Sinn und Zweck der Regelung des § 124a Abs. 4 Satz 5 VwGO ist es danach, den Beteiligten innerhalb der zweimonatigen Begründungsfrist für den Zulassungsantrag eine Akteneinsicht beim ortsnahen Verwaltungsgericht zu ermöglichen. Bleiben die Akten bis zur Vorlage der Begründung des Zulassungsantrags bzw. bis zum Ablauf der Begründungsfrist beim Verwaltungsgericht, wird zudem gewährleistet, dass sie während der gesamten, nicht verlängerbaren Begründungsfrist für eine Akteneinsicht zur Verfügung stehen; bei einer vorzeitigen Versendung an das Oberverwaltungsgericht ist dies nicht der Fall.

Die Regelung des § 124a Abs. 4 Satz 5 VwGO entspricht im Übrigen der Vorschrift des § 133 Abs. 3 Satz 2 VwGO. Nach ihr ist die Begründung einer Beschwerde gegen die Nichtzulassung der Revision stets bei dem Gericht einzureichen, gegen dessen Urteil Revision eingelegt werden soll. Dies gilt auch dann, wenn neue Revisionszulassungsgründe geltend gemacht werden, nachdem das Ausgangsgericht der Beschwerde nicht abgeholfen und sie dem Bundesverwaltungsgericht vorgelegt hat. Maßgeblicher Grund hierfür ist, dass das Ausgangsgericht in der Lage bleiben soll, über die Abhilfe oder Nichtabhilfe der Beschwerde auch bezüglich neuer Revisionszulassungsgründe in eigenständiger Verantwortung und mit Bindungswirkung für das Bundesverwaltungsgericht zu entscheiden (vgl. BVerwG, Beschl. v. 24.07.1997 - 9 B 552.97 -, Buchholz 310 § 133) n.F.) VwGO Nr. 25 = NVwZ 1997, 1209). Verfassungsrechtliche Bedenken bestehen insoweit nicht (vgl., zu § 132 Abs. 3 Satz 2 VwGO a.F., BVerfG, Beschl. v. 03.11.1983 - 2 BvR 735.82 -, BVerfGE 65, 219 = NVwZ 1984, 301).

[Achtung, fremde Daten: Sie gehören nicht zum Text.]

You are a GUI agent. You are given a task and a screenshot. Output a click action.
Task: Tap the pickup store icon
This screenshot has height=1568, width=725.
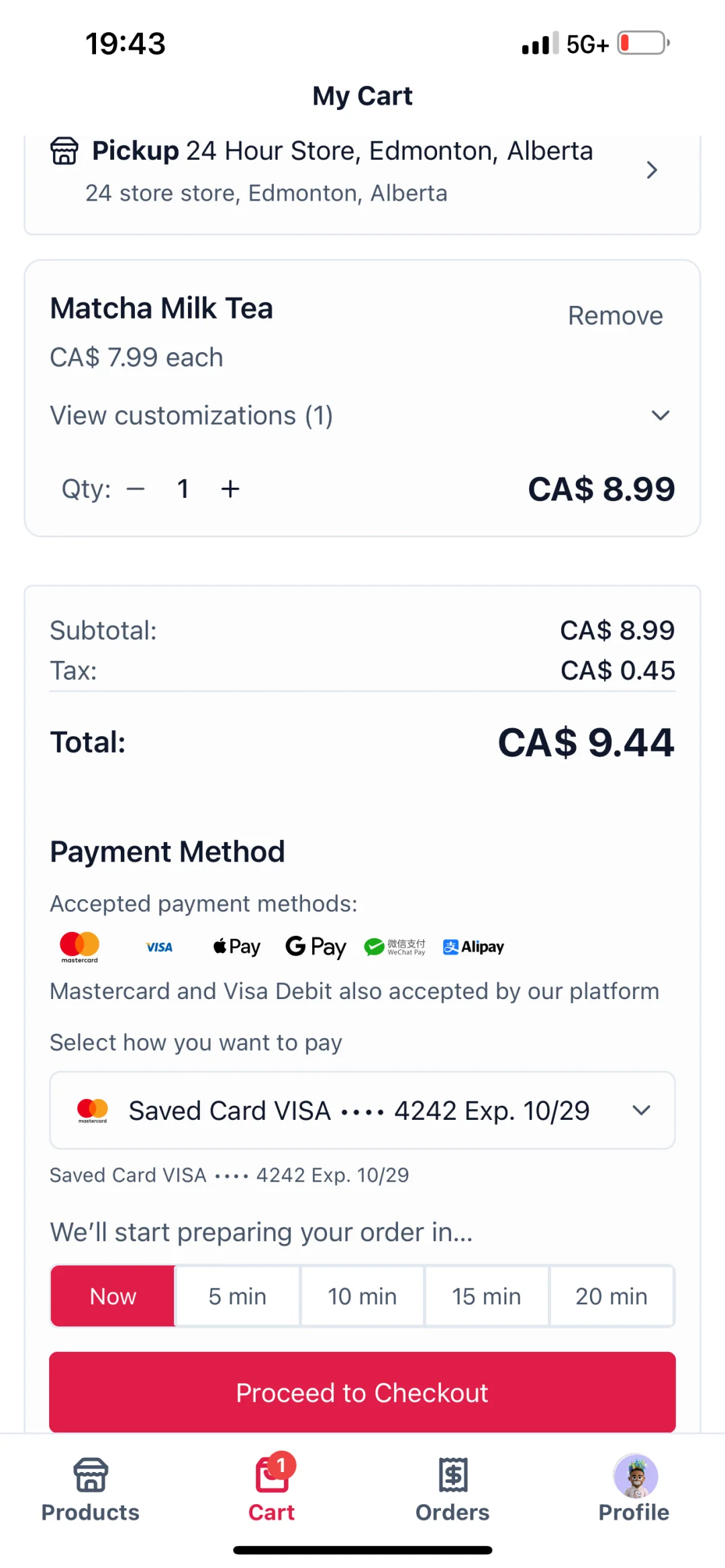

Dem Kläger ist keine Wiedereinsetzung in die versäumte Begründungsfrist zu gewähren. Einen Antrag auf Wiedereinsetzung in den vorigen Stand hat er nicht gestellt (vgl. § 60 Abs. 1 VwGO). Eine Wiedereinsetzung von Amts wegen kommt schon deshalb nicht in Betracht, weil der Kläger nicht innerhalb der Antragsfrist die Begründung des Antrags auf Zulassung der Berufung beim Verwaltungsgericht nachgeholt hat (vgl. § 60 Abs. 2 Satz 3 und 4 VwGO). Selbst wenn man darin eine unnötige Förmelei sehen wollte, weil die Begründung dem Verwaltungsgerichtshof vorliegt (vgl. zu einem anders gelagerten Fall, Hamb. OVG, Beschl. v. 12.03.1997 a.a.O.), wäre jedenfalls nicht ersichtlich, dass der Kläger ohne Verschulden verhindert war, die Begründungsfrist einzuhalten (vgl. § 60 Abs. 1 VwGO). Dem könnte er nicht etwa entgegen halten, das Verwaltungsgericht habe ihn durch die Mitteilung von der vorzeitigen Versendung der Akten an den Verwaltungsgerichtshof vom 25. Juni 2002 in die Irre geführt (vgl. zum Fall einer richtigen, aber einen Irrtum fördernden Rechtsmittelbelehrung, BVerwG, Urt. v. 21.03.2002 - 4 C 2.01 -). Denn diese Verfahrensweise des Verwaltungsgerichts konnte den Kläger nicht veranlassen, die ihm im Urteil erteilte Rechtsmittelbelehrung als nicht mehr gültig anzusehen. Im Übrigen enthält die dem Prozessbevollmächtigten des Klägers übersandte Eingangsbestätigung des Senats vom 02. Juli 2002 einen ausdrücklichen Hinweis auf § 124a Abs. 4 VwGO.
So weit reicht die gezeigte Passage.